For a successful divorce mediation, knowledge and acceptance of the disclosure duties by both parties at the outset of the process is key to building the trust necessary for a successful, efficient divorce process. An effective mediation process will help identify the assets and liabilities which need to be dealt with, including many that might not be so obvious – for example; sick and vacation pay accruals, and years of service contributed to a pension plan. Once a full disclosure is made, a trained family law mediator will then help the parties understand the character of the items, whether separate or community property or debt, and the impact of income and expenses on issues such as child and spousal support.
In all divorce cases, spouses have a fiduciary duty to disclose their finances to each other. This obligation is ongoing and requires that the parties update and augment their legal family law disclosure documents throughout the family court divorce process until judgment has been granted by the court. Failure to do so, even if the party believes it to be separate property, can result in a set-aside or reversal of the judgment and an award of the non-disclosed asset to the other party without offset.
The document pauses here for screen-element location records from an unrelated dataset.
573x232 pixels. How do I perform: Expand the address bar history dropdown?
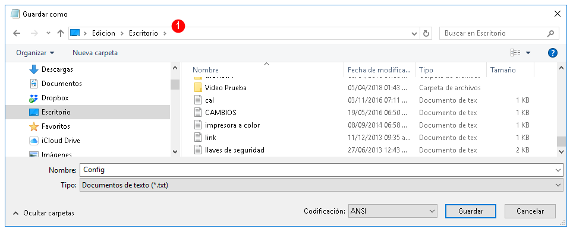(414, 34)
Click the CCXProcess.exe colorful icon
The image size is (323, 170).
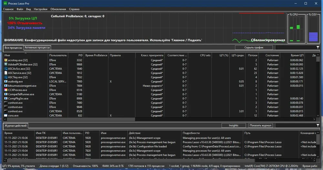coord(6,90)
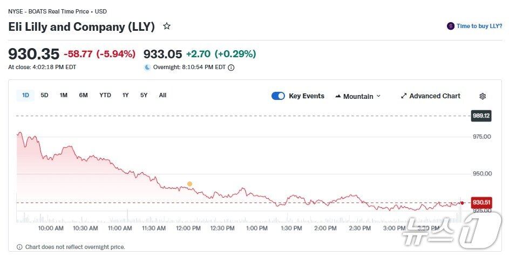Select the 1D time range tab
This screenshot has width=509, height=256.
[25, 96]
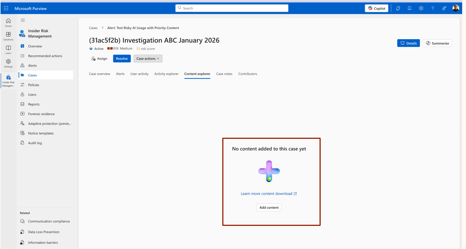Image resolution: width=466 pixels, height=249 pixels.
Task: Switch to the Case notes tab
Action: [224, 74]
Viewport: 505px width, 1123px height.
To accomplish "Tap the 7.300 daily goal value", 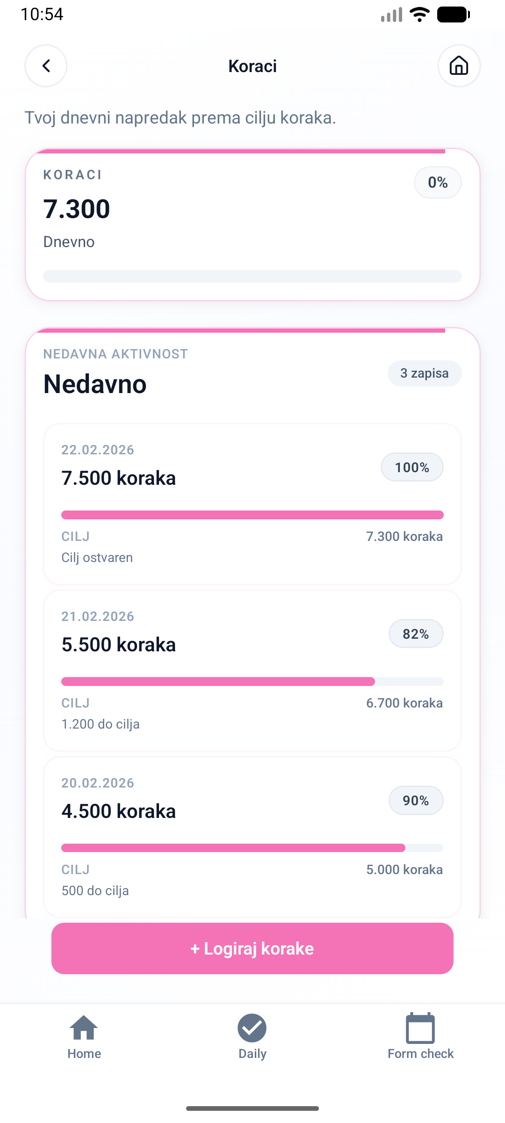I will pyautogui.click(x=77, y=209).
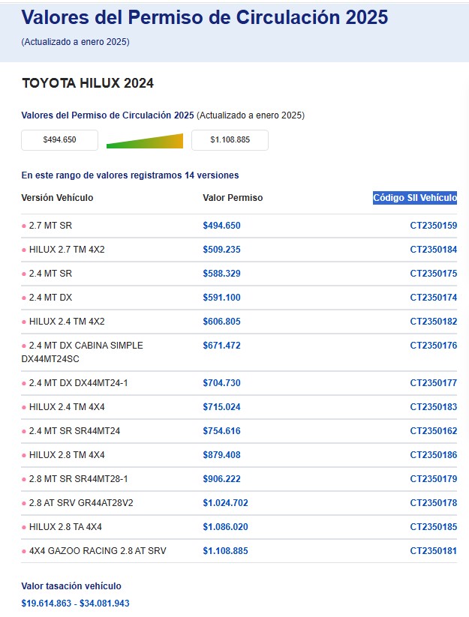469x617 pixels.
Task: Click the Valor Permiso column header
Action: click(233, 198)
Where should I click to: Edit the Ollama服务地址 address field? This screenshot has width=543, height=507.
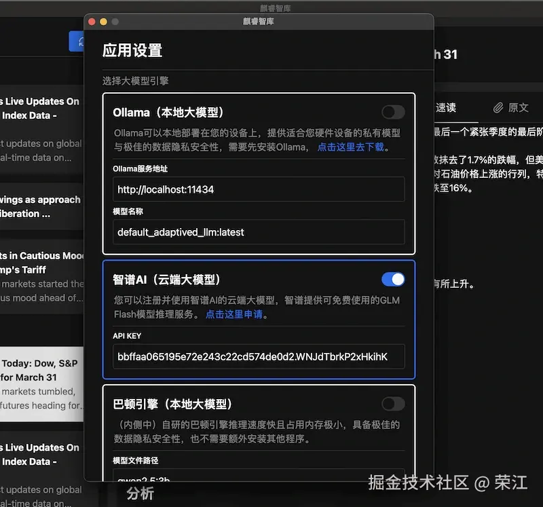tap(258, 189)
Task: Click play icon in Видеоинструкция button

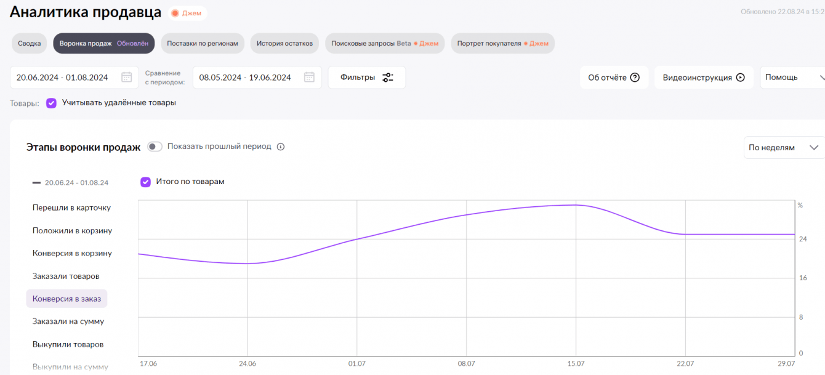Action: [741, 78]
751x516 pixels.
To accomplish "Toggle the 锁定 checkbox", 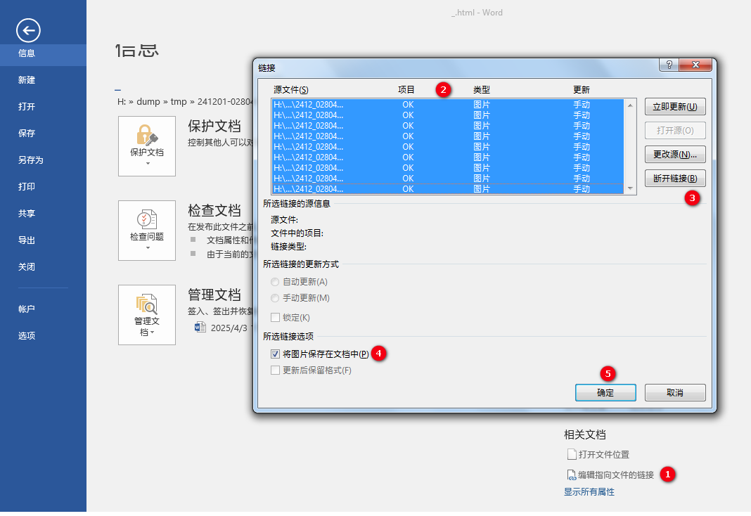I will 276,318.
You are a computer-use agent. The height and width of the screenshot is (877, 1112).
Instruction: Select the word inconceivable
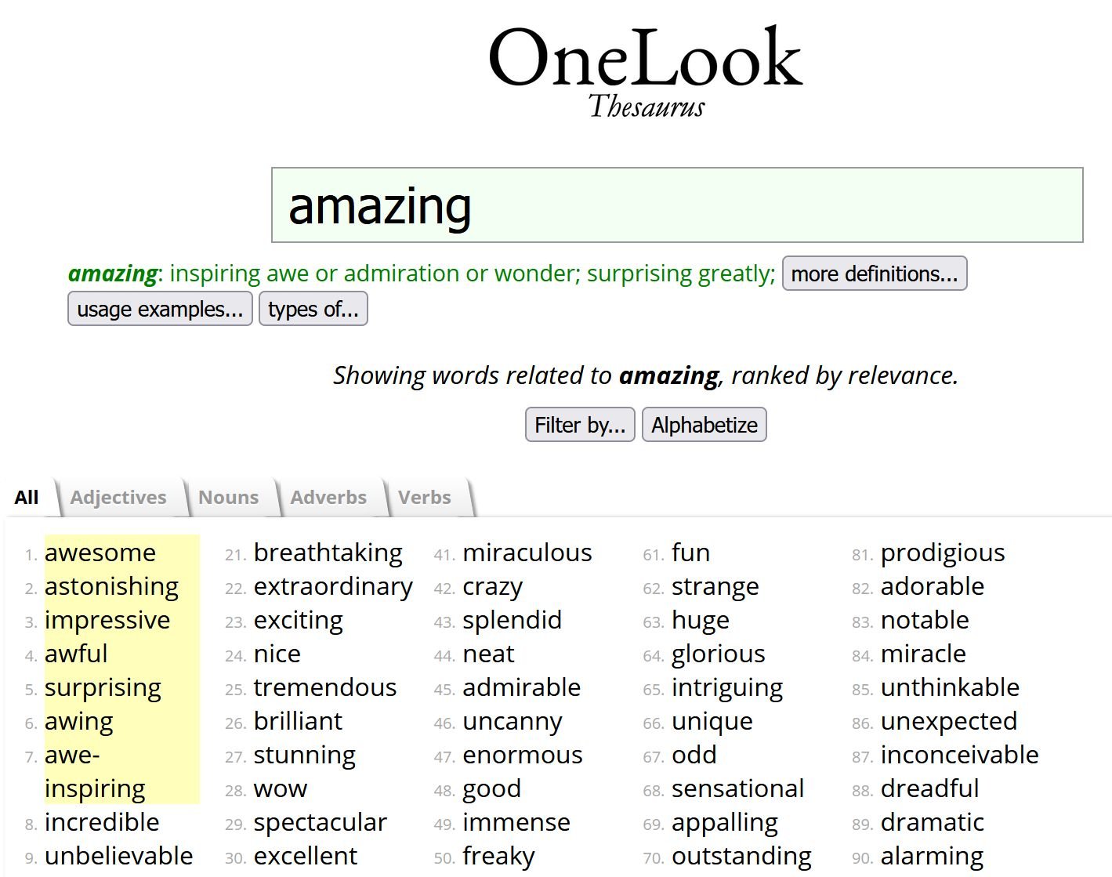coord(959,755)
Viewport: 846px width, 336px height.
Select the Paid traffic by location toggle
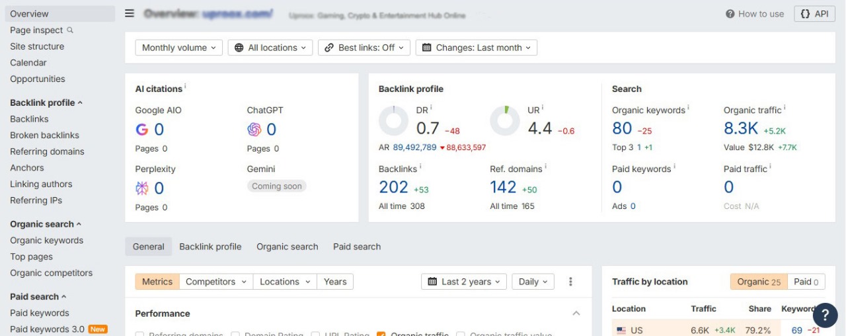click(x=806, y=282)
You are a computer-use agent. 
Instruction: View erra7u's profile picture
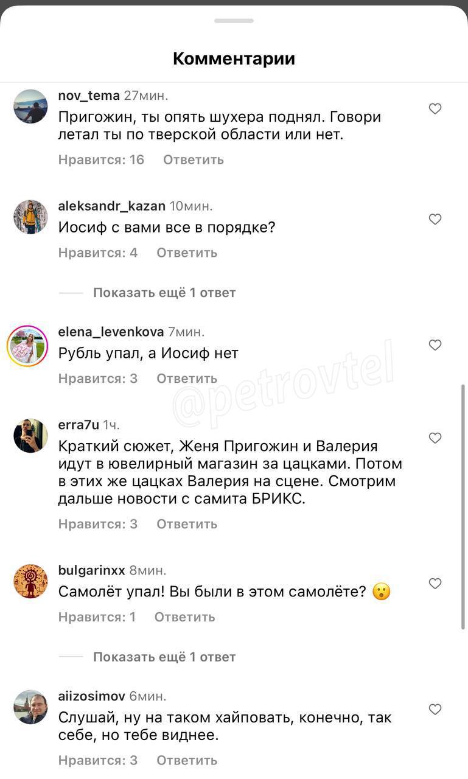pos(30,436)
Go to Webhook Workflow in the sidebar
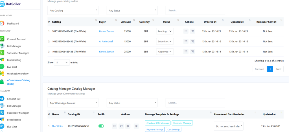Image resolution: width=289 pixels, height=132 pixels. point(18,74)
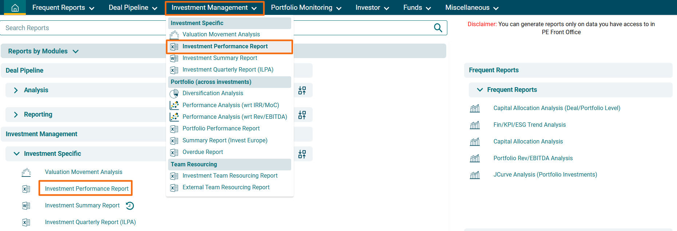Image resolution: width=677 pixels, height=231 pixels.
Task: Click pie chart icon for Diversification Analysis
Action: tap(174, 94)
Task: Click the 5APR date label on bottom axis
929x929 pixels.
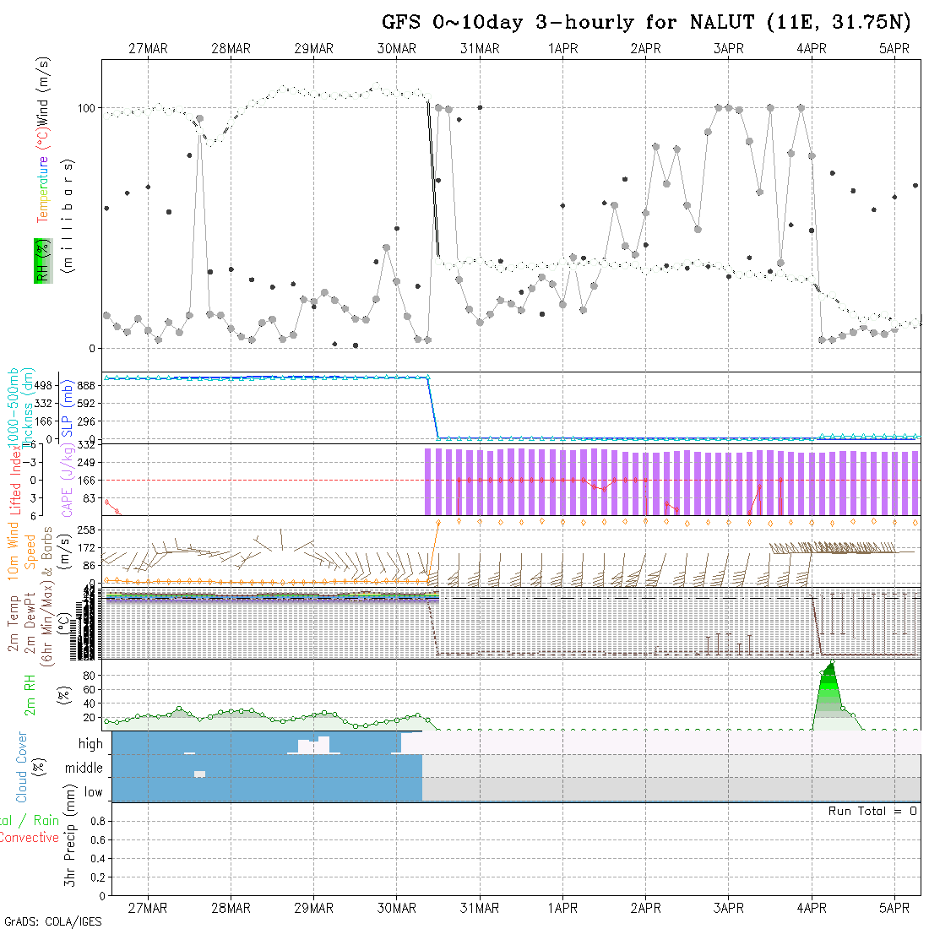Action: pos(894,908)
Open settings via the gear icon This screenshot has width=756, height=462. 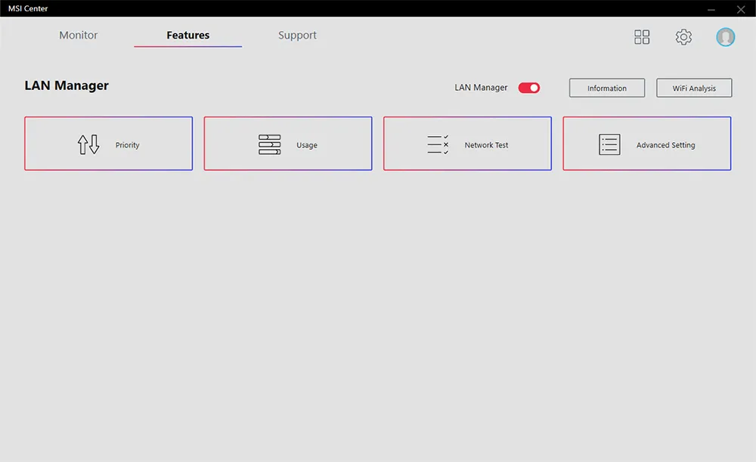[x=683, y=37]
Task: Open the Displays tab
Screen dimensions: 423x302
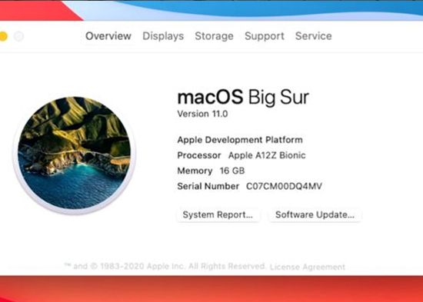Action: [163, 36]
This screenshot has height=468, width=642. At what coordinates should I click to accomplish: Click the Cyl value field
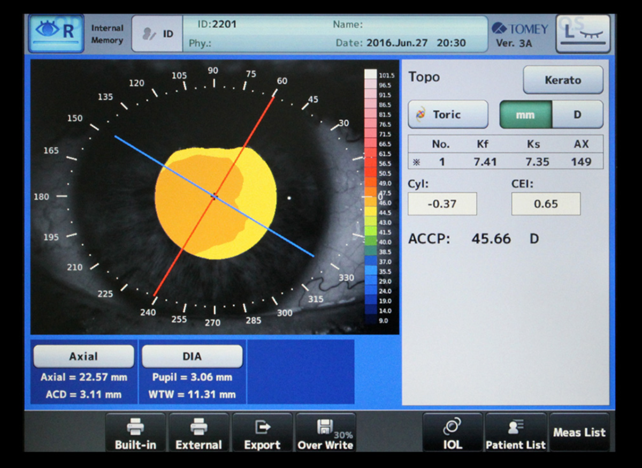coord(442,204)
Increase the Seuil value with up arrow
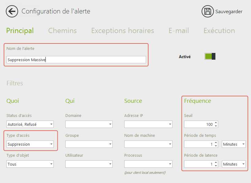 click(x=216, y=123)
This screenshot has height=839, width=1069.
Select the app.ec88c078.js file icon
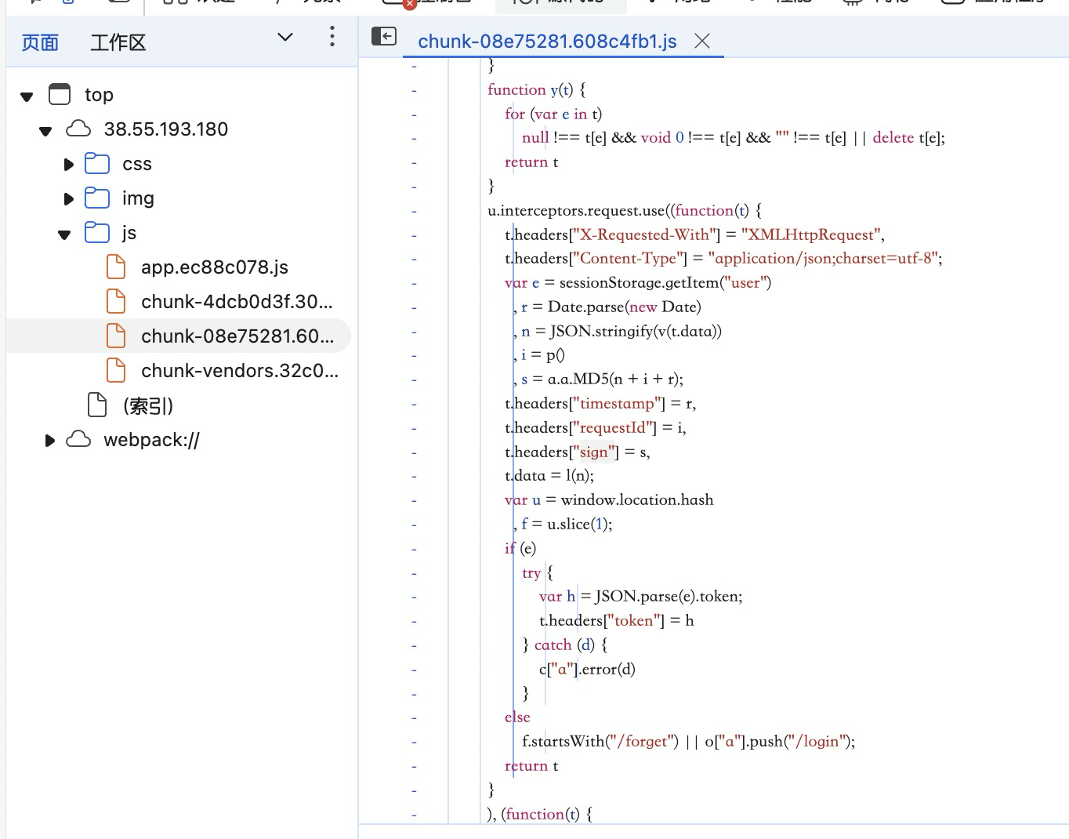point(116,267)
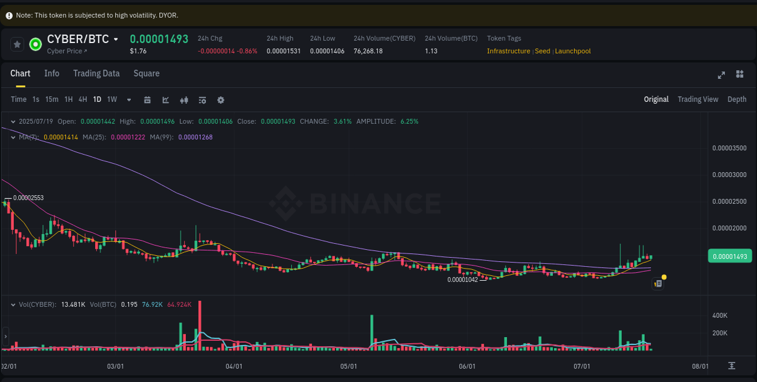Expand the extra time intervals dropdown arrow
757x382 pixels.
click(128, 99)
“Hiding the ball” can be costly –think of the well-known lottery case (In Re Marriage of Rossi) where one party failed to disclose the $1.3 million winnings of a California lottery ticket and despite the party’s contention that the winnings were separate property, the family law court awarded the non-disclosed asset in its entirety to the other party.
Mediation is a great way to resolve a divorce amicably, but even in mediation, both parties will be required to make a full and complete financial disclosure to the other. By knowing this obligation at the outset can lead to an orderly, respectful, economical and complete resolution.